Most of the drawings featured in Hyena were made at a difficult time in Chamillard’s life. They took shape during his daily drawing practice, which evolved into a kind of daily, graphic affirmation of life. The Hyena drawings were all made using vintage ledgers found at yard sales or thrift stores, or plain cotton fiber paper, and commercially available Pilot G2 pens.
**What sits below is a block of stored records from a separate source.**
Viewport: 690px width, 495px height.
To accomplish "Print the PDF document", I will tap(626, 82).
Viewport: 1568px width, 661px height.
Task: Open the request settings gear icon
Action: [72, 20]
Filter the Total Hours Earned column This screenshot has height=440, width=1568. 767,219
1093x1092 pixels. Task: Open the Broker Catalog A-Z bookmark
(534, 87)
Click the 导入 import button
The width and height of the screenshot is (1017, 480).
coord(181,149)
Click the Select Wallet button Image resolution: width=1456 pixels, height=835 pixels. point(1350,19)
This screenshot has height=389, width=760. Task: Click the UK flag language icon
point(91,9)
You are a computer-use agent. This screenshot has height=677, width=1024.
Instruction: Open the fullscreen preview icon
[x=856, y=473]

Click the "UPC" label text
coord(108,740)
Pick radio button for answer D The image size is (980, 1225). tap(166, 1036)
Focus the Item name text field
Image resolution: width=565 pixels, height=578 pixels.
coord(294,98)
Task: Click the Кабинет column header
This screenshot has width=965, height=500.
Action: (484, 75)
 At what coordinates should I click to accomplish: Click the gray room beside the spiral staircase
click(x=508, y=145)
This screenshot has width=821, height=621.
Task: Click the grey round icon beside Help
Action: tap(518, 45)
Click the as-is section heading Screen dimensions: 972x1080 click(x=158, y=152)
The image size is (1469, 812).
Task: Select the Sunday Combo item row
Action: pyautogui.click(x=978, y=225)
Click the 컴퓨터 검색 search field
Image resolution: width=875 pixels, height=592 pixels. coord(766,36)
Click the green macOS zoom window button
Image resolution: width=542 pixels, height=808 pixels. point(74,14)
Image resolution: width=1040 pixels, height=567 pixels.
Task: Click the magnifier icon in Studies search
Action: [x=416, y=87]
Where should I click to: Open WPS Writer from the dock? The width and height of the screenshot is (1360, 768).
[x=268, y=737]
In his use of these materials, Chamillard explores the formal challenges of making refined art objects in a medium traditionally seen as the dress rehearsal for painting, and the possibilities it affords for deeply personal expression.
 
The Hyena drawings present simple geometric forms that disguise multiple, sometimes conflicting ideas in a single work. Atypical Hyena (2022), which brims with allusions to violence and sexuality, comprises thousands of tiny lines that form geometric patterns across a field of pink and blue grids in a collision of personal narrative, lo-fi materials, and gesture, splashed across the page. Slow Explosion(2022), sets up a simmering emotional tension between the intense amount of work its creation demands and an implied impatience with time. Although the rigorous framework of Chamillard’s drawings recalls the ideas of Conceptualism, he also embraces linear irregularities for their connection to the artist’s hand.  
 
Chamillard’s drawings strike a much-needed optimistic note, offering us a direct and visceral response to the world in a moment of collective uncertainty.